Since first appearing in Pep Comics #22 in December, 1941 and getting his own title in the winter of 1942, Archie has provided a steady backdrop across decades of American culture, and is still published today. Should Archie’s durability as a character, however peripheral and innocuous he and his town of Riverdale might seem, escape our more critical notice? It’s often the most familiar which eludes us — and now Archie gets, at last, academic and theoretical consideration in Bart Beaty’s wildly readable Twelve-Cent Archie.

The task Beaty set before himself was simply this: read every Archie comic published in the twelve-cent era (1961-69), including every title — Archie’s Joke Book, Betty and Veronica, Jughead, Archie and Me, and others — and, well, find something intriguing to say about the otherwise obvious and banal. “[F]or the gatekeepers of legitimate culture,” Beaty writes, “Archie may as well not exist at all. One of the most lowbrow examples of a particularly lowbrow art form, Archie is virtually untouchable.” “Untouchable” in which sense? Beaty tells us that even “scholarly studies of comics… has tended to focus on those comics that best fit the literary scholarly traditions.”
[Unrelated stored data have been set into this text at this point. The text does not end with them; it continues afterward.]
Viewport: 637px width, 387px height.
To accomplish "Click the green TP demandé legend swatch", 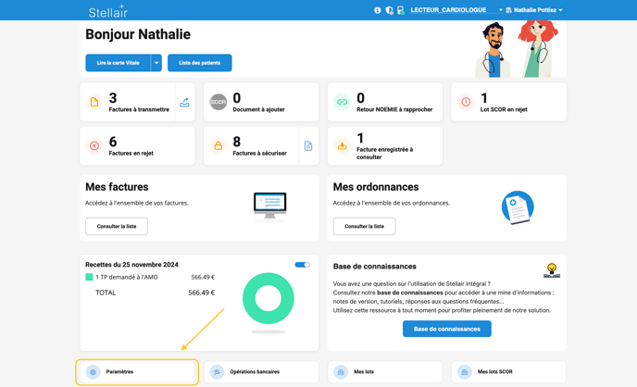I will pyautogui.click(x=89, y=277).
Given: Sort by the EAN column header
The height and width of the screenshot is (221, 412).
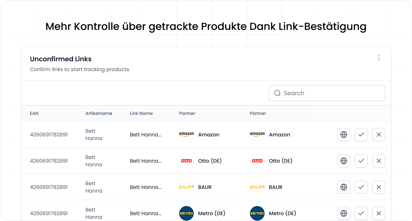Looking at the screenshot, I should [x=34, y=113].
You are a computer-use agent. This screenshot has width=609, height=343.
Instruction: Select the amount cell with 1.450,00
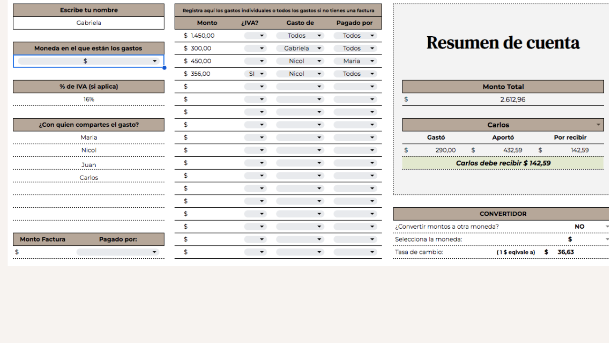[203, 36]
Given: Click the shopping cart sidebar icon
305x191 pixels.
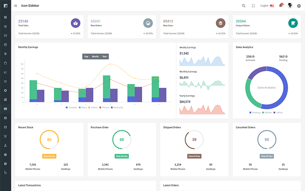Looking at the screenshot, I should pyautogui.click(x=5, y=136).
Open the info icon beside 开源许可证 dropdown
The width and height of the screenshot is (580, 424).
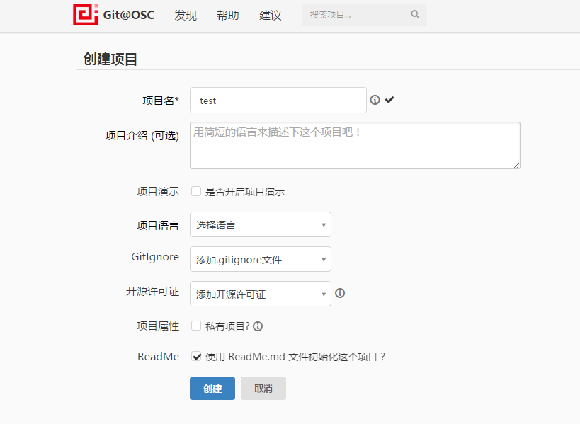pos(340,293)
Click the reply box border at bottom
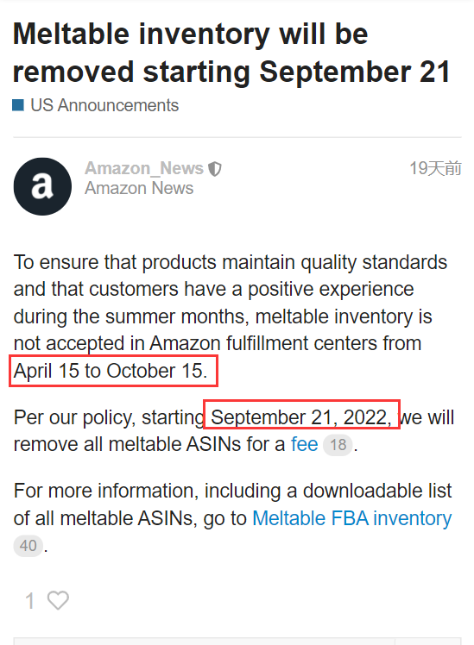The image size is (474, 645). click(237, 642)
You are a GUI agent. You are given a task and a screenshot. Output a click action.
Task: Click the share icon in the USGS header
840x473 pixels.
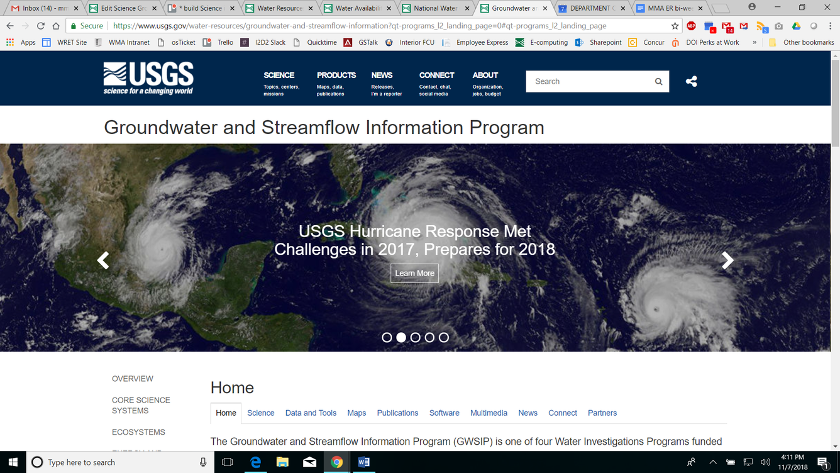point(692,81)
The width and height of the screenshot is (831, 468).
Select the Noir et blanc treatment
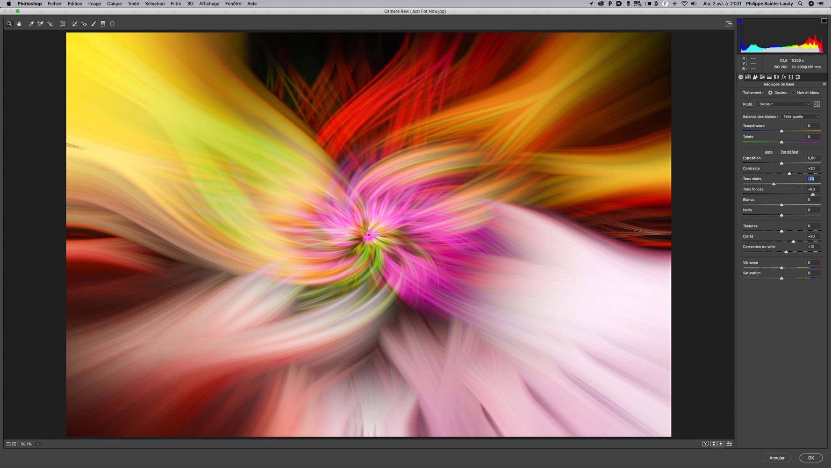pyautogui.click(x=793, y=93)
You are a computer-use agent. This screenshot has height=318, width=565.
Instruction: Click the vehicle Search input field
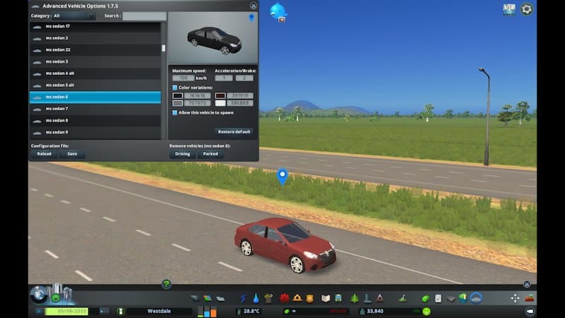pos(144,16)
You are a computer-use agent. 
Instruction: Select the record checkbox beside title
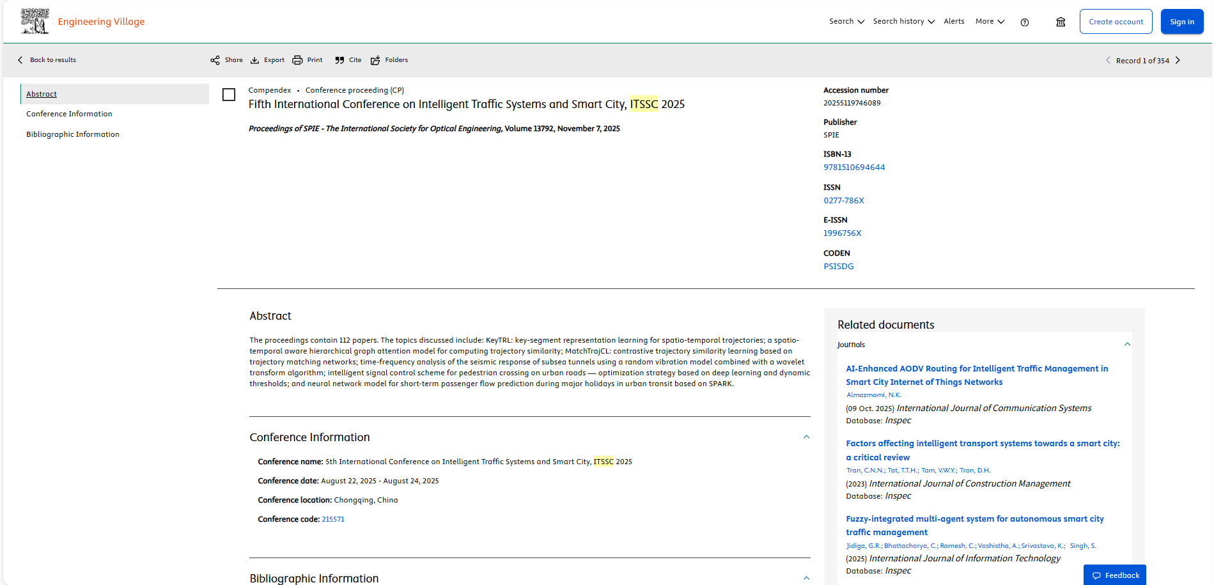(229, 95)
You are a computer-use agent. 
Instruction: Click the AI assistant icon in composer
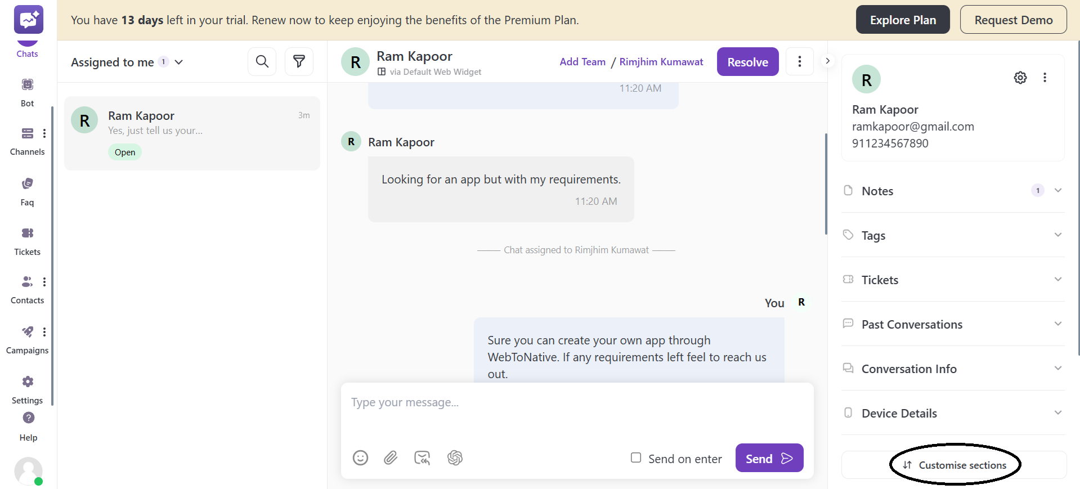[455, 458]
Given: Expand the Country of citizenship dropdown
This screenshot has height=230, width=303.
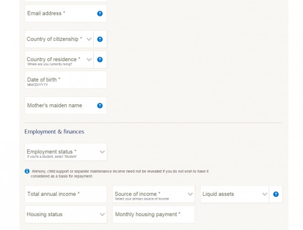Looking at the screenshot, I should [x=59, y=39].
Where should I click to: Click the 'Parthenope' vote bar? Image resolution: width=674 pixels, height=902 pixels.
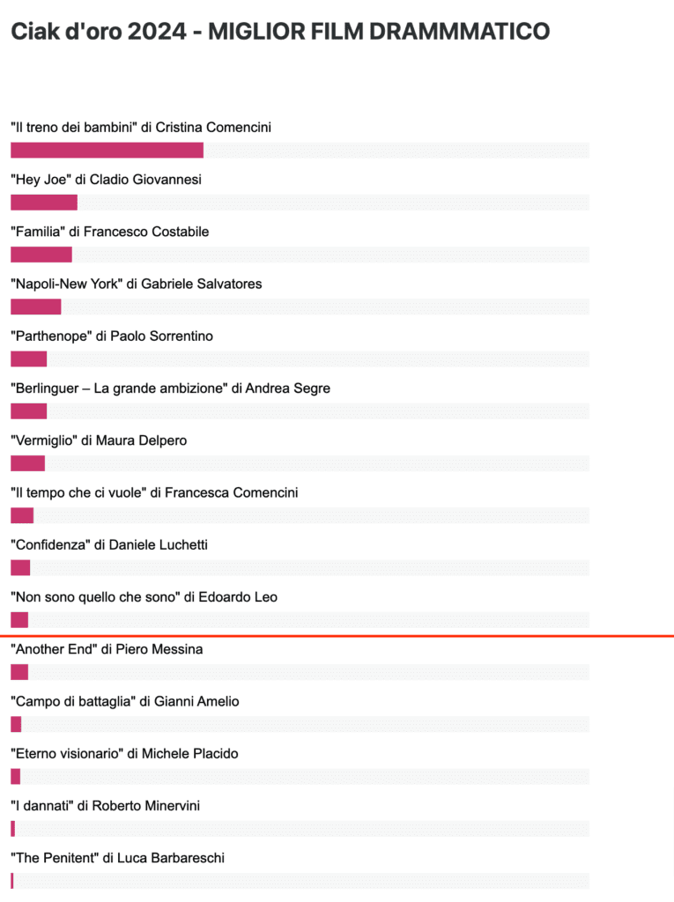[x=29, y=359]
That is, there seems little room for children’s, humor, and other popular comics. Instead, such comics are ignored “in order to make an artificial argument about the cultural importance of superheroes and their centrality to the economics of the industry in a post-Comics Code publishing period.” In fact, scholars have had little to say about Archie, except perhaps to mention the comic’s relative safety from the dreaded Comics Code Authority and in contrast with the dangers of horror comics and other violent or sexually-suggestive content Fredric Wertham warned the nation about during the McCarthy era. So, if analyzing popular culture, as some academics and theorists contend, can show us something about the human condition, why ignore one of the most omnipresent characters in comic-book history?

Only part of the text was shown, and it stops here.